Your code, on the far right in the diagram, runs from basically anywhere - with an internet connection. The connection to the Telegram servers is outbound from where your code runs. This means that the Telegram server doesn’t need access to your server that’s running the code. As I mentioned, I run mine in a little CentOS container. It needs to run the whole time, in order to poll the server for updates.
Once the user sends a message, this message also becomes available via the Telegram API, once your bot, polls the server again, finds the update, it processes it, and sends the relevant response.
The message is then delivered to the user via the same route.
What about security? Can anyone start a chat with my chatbot? Which means they can get all the info that my bot can provide!!?
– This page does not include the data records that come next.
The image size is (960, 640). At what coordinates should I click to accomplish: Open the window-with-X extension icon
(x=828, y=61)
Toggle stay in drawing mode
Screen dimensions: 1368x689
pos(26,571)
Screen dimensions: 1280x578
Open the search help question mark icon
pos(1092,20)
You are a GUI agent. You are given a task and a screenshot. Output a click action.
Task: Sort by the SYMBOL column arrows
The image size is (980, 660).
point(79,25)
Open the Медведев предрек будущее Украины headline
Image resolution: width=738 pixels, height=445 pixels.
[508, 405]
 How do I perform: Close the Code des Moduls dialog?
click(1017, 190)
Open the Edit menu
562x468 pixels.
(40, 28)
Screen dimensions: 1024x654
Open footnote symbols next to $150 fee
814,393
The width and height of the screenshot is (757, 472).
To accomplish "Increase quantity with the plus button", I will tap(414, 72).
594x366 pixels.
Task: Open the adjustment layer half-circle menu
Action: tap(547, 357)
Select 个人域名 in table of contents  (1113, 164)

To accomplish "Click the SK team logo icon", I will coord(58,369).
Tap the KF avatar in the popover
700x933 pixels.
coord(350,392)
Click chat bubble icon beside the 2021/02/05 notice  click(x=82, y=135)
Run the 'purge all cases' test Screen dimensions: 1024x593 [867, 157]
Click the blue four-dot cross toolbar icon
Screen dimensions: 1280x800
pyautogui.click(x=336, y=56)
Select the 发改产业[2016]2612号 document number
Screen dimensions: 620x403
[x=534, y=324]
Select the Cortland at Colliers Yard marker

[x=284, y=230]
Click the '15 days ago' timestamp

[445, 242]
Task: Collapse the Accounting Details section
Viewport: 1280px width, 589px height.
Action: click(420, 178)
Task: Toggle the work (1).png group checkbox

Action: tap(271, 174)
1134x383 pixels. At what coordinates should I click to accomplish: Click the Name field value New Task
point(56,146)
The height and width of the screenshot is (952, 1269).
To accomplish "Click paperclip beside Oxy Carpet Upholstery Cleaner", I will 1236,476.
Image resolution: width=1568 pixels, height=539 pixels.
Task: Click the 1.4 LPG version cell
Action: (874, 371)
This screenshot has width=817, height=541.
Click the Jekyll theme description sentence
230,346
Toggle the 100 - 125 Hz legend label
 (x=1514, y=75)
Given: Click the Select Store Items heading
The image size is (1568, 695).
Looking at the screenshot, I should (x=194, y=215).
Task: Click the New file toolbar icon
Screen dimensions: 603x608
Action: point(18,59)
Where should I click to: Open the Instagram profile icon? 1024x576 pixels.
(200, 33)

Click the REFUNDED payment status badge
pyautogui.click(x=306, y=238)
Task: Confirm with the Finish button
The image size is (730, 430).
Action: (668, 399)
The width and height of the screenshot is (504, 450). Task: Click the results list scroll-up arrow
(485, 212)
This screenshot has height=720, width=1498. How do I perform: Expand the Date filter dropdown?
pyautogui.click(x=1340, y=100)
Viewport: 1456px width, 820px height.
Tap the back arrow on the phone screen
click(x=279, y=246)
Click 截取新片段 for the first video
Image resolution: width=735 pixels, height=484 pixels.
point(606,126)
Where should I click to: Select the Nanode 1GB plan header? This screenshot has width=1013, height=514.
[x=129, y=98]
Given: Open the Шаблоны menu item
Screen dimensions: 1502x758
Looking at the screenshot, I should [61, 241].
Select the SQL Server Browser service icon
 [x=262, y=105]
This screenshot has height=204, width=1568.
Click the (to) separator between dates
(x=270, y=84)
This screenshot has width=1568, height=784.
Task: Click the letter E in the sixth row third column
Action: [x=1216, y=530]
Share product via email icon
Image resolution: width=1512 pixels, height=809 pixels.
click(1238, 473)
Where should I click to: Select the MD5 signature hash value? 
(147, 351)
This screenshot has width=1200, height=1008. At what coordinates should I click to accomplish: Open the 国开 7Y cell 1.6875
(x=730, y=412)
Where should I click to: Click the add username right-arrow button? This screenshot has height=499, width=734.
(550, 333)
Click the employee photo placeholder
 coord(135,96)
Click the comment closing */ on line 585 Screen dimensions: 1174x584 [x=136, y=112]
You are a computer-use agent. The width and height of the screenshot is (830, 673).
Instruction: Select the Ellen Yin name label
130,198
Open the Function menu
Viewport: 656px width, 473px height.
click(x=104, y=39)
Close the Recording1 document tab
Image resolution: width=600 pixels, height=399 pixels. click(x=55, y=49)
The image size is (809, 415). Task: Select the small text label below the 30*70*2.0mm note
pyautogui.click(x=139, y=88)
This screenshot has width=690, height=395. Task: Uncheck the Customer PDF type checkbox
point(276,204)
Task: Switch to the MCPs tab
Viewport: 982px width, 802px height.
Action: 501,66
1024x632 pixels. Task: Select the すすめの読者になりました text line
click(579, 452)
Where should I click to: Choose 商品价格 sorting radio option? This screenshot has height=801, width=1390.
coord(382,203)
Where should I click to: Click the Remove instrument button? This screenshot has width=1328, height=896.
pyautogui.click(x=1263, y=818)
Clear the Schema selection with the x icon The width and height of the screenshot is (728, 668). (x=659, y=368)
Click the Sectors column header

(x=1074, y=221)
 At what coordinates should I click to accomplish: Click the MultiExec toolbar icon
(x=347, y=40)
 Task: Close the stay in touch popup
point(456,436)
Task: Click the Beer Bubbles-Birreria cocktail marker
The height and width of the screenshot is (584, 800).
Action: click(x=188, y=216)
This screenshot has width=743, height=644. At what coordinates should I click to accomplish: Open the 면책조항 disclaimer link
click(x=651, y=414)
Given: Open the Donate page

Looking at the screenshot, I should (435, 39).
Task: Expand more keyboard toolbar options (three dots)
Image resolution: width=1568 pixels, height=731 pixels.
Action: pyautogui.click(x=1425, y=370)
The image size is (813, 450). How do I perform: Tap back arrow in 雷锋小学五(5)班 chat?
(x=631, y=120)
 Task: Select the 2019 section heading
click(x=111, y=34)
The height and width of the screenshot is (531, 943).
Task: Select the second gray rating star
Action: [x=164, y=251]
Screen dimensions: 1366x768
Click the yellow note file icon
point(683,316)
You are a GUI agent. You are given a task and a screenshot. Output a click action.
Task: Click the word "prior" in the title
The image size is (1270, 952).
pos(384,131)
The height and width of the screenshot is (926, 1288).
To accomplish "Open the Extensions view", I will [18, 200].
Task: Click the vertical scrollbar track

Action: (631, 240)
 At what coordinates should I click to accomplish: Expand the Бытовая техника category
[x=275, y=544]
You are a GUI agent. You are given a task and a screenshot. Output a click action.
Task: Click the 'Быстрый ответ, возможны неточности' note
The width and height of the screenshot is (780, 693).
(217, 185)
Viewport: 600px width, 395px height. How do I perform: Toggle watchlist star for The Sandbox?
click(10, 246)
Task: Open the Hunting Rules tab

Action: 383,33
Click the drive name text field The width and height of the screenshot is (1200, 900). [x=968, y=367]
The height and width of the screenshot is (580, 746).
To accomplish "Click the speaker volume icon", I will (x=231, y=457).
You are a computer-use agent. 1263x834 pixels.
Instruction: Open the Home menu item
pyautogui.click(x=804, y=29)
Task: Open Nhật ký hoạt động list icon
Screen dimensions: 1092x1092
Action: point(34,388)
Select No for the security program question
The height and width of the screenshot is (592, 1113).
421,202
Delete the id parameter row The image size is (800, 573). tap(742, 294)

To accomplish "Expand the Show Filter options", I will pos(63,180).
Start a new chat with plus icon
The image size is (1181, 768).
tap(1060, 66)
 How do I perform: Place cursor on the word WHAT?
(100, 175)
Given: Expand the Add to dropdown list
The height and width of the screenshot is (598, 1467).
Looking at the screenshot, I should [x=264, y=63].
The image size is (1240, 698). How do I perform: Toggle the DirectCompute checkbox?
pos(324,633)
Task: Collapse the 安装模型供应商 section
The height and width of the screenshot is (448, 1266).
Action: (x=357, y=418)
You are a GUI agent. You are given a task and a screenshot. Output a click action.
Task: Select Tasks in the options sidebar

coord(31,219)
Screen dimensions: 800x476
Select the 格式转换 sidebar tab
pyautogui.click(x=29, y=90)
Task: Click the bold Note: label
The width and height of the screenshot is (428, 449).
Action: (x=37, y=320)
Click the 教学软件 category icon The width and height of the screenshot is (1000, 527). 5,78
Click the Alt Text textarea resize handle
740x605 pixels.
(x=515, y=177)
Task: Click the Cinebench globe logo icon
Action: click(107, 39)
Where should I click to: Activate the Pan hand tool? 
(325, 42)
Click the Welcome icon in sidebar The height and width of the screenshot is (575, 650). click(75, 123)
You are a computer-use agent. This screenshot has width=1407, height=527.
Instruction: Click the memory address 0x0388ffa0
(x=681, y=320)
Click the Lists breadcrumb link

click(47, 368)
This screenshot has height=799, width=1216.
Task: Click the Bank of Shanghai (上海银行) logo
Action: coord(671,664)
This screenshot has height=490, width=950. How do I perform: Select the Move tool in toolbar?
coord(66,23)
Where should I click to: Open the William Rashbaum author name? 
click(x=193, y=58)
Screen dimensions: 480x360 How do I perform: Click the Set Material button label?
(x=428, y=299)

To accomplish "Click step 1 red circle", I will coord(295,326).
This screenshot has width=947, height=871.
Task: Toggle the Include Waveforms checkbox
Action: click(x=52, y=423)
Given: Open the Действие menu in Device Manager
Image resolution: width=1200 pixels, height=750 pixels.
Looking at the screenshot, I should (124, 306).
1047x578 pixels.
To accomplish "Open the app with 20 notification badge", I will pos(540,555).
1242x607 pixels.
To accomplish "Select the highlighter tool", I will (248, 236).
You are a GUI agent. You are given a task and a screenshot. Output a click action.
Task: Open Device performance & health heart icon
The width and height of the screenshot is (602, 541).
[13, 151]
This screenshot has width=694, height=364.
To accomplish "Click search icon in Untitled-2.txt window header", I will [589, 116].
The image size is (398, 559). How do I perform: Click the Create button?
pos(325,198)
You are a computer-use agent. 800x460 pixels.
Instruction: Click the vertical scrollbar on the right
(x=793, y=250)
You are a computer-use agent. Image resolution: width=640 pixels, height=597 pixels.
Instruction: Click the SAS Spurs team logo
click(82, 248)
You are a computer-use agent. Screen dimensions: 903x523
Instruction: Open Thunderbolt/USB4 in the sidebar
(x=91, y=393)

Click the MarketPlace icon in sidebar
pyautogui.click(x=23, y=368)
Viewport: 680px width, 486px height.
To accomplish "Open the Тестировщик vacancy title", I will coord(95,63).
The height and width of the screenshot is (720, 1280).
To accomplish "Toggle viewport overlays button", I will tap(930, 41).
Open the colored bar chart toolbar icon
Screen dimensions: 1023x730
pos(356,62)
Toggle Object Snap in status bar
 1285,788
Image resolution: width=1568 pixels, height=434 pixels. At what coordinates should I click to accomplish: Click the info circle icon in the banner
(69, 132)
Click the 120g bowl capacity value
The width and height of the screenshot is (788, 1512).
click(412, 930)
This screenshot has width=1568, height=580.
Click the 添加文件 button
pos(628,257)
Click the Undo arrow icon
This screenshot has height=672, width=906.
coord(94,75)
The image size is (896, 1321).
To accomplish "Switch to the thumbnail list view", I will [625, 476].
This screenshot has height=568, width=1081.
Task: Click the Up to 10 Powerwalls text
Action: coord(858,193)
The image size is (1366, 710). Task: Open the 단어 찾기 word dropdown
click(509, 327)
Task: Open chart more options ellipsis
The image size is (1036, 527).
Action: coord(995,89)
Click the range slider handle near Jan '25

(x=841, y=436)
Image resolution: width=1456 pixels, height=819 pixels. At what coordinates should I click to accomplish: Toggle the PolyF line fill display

Well, no… What I have found is that anyone can search for your bot in the ‘search contacts’ option, within Telegram. And you can send it messages, but, you can limit the users that the bot is allowed to respond to.
Meaning, my bot will only respond to me. Or the users that I allow him to respond to.
If you want to look at the code, it would look something like this:
I have a config file with my allowed users and bot token defined.
[SECURITY]
TGRAM_ALLOWED_USERS = myusername
BOT_TOKEN = 123456789:AABBCCDDEEFFGGHHIIJJKKLLMMNNOOPP
Then in our bot’s code, we import the necessary modules and save the configuration parameters to variables.
import telegram, json, configparser, calendar, boto3, time
from telegram.ext import Updater, CommandHandler, MessageHandler, Filters
config = configparser.ConfigParser()
config.read('/fullPathToBotConfig/bot.conf')
bot_token = config['SECURITY']['BOT_TOKEN']
tgram_allowed_users = list(config['SECURITY']['TGRAM_ALLOWED_USERS'].split(sep=','))
When any commands are processed by the bot, it filters it by the usernames defined in the tgram_allowed_users variable. So this means, that if a user is not defined as an allowed user, the bot won’t even process the message sent by the user.
def main():
dispatcher.add_handler(CommandHandler('start', start, filters=Filters.user(username=tgram_allowed_users)))
dispatcher.add_handler(CommandHandler('help', cmdhelp, filters=Filters.user(username=tgram_allowed_users)))
I’ll create a full how-to post on the code behind my bot. But for now, this should cover the basics.
In the end, interaction with my bot looks similar to this:
Pretty cool, right?
With that covered, let’s think back at the business use-case described earlier in this article. Again, in a way, the Telegram bot replaces the user’s GUI, but what gets executed in the background, is basically up to you. In the support desk use-case when these commands are executed via the bot, they simply call an API endpoint exposed by the Ansible Tower/AWX, and it then, in turn, executes the playbooks as needed.
It’s really that simple.
In the ever-changing tech field of today, automation is a key requirement for any successful team.